### What to work on
The records that follow must be reproduced in full, exactly as written.

### Stored data

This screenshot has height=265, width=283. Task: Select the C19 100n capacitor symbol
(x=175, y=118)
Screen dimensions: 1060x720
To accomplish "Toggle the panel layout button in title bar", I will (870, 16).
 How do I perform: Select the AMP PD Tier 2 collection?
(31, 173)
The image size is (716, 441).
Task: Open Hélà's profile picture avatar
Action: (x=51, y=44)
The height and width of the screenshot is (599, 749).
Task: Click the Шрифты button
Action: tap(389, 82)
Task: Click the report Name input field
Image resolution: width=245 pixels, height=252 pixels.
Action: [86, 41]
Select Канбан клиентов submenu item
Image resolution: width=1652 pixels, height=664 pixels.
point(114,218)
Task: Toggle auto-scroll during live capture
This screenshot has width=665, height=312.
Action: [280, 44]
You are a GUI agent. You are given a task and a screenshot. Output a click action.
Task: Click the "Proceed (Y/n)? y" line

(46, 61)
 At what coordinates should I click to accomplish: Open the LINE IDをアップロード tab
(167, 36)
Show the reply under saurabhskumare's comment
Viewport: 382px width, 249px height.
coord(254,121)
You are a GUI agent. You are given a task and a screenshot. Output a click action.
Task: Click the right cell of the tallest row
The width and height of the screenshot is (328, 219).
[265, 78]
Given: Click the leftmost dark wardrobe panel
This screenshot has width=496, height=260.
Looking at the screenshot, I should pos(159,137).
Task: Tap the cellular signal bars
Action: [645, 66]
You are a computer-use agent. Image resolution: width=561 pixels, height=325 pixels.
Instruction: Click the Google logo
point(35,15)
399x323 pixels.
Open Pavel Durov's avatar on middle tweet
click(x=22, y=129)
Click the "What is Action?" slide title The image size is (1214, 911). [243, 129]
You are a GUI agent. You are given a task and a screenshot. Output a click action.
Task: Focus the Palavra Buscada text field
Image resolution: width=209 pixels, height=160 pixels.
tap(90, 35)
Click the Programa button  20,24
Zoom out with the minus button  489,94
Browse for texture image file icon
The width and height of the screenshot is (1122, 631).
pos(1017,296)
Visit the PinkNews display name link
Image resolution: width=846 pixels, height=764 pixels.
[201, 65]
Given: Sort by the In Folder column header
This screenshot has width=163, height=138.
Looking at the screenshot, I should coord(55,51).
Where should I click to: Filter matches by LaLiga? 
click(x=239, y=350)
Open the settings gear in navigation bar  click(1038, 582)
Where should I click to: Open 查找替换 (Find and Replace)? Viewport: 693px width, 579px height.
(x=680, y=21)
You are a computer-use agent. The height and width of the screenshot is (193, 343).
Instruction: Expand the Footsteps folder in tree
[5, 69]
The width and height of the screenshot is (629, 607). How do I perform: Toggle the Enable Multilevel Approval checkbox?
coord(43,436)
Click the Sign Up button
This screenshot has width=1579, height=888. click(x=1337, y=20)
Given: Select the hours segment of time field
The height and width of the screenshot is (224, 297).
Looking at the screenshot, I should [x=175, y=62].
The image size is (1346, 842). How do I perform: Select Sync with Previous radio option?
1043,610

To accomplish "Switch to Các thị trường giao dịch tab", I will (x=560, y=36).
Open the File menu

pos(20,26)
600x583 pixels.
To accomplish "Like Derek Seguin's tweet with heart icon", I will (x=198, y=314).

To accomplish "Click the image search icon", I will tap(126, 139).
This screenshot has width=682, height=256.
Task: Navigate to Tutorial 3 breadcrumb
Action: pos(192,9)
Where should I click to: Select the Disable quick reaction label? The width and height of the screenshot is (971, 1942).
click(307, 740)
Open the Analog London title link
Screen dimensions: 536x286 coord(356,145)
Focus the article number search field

### Task output
This screenshot has height=265, width=283. Task: Select the C19 100n capacitor symbol
(x=175, y=118)
Screen dimensions: 1060x720
To accomplish "Toggle the panel layout button in title bar", I will (870, 16).
 How do I perform: Select the AMP PD Tier 2 collection?
(31, 173)
The image size is (716, 441).
Task: Open Hélà's profile picture avatar
Action: (x=51, y=44)
The height and width of the screenshot is (599, 749).
Task: Click the Шрифты button
Action: tap(389, 82)
Task: Click the report Name input field
Image resolution: width=245 pixels, height=252 pixels.
Action: [86, 41]
Select Канбан клиентов submenu item
Image resolution: width=1652 pixels, height=664 pixels.
point(114,218)
Task: Toggle auto-scroll during live capture
This screenshot has width=665, height=312.
Action: [280, 44]
You are a GUI agent. You are given a task and a screenshot. Output a click action.
Task: Click the "Proceed (Y/n)? y" line

(46, 61)
 At what coordinates should I click to accomplish: Open the LINE IDをアップロード tab
(167, 36)
Show the reply under saurabhskumare's comment
Viewport: 382px width, 249px height.
coord(254,121)
You are a GUI agent. You are given a task and a screenshot. Output a click action.
Task: Click the right cell of the tallest row
The width and height of the screenshot is (328, 219).
[265, 78]
Given: Click the leftmost dark wardrobe panel
This screenshot has width=496, height=260.
Looking at the screenshot, I should pos(159,137).
Task: Tap the cellular signal bars
Action: [645, 66]
You are a computer-use agent. Image resolution: width=561 pixels, height=325 pixels.
Instruction: Click the Google logo
point(35,15)
399x323 pixels.
Open Pavel Durov's avatar on middle tweet
click(x=22, y=129)
Click the "What is Action?" slide title The image size is (1214, 911). [243, 129]
You are a GUI agent. You are given a task and a screenshot. Output a click action.
Task: Focus the Palavra Buscada text field
Image resolution: width=209 pixels, height=160 pixels.
tap(90, 35)
Click the Programa button  20,24
Zoom out with the minus button  489,94
Browse for texture image file icon
The width and height of the screenshot is (1122, 631).
pos(1017,296)
Visit the PinkNews display name link
Image resolution: width=846 pixels, height=764 pixels.
[201, 65]
Given: Sort by the In Folder column header
This screenshot has width=163, height=138.
Looking at the screenshot, I should coord(55,51).
Where should I click to: Filter matches by LaLiga? 
click(x=239, y=350)
Open the settings gear in navigation bar  click(1038, 582)
Where should I click to: Open 查找替换 (Find and Replace)? Viewport: 693px width, 579px height.
(x=680, y=21)
You are a computer-use agent. The height and width of the screenshot is (193, 343).
Instruction: Expand the Footsteps folder in tree
[5, 69]
The width and height of the screenshot is (629, 607). How do I perform: Toggle the Enable Multilevel Approval checkbox?
coord(43,436)
Click the Sign Up button
This screenshot has width=1579, height=888. click(x=1337, y=20)
Given: Select the hours segment of time field
The height and width of the screenshot is (224, 297).
Looking at the screenshot, I should [x=175, y=62].
The image size is (1346, 842). How do I perform: Select Sync with Previous radio option?
1043,610

To accomplish "Switch to Các thị trường giao dịch tab", I will (x=560, y=36).
Open the File menu

pos(20,26)
600x583 pixels.
To accomplish "Like Derek Seguin's tweet with heart icon", I will (x=198, y=314).

To accomplish "Click the image search icon", I will tap(126, 139).
This screenshot has width=682, height=256.
Task: Navigate to Tutorial 3 breadcrumb
Action: pos(192,9)
Where should I click to: Select the Disable quick reaction label? The width and height of the screenshot is (971, 1942).
click(307, 740)
Open the Analog London title link
Screen dimensions: 536x286 coord(356,145)
Focus the article number search field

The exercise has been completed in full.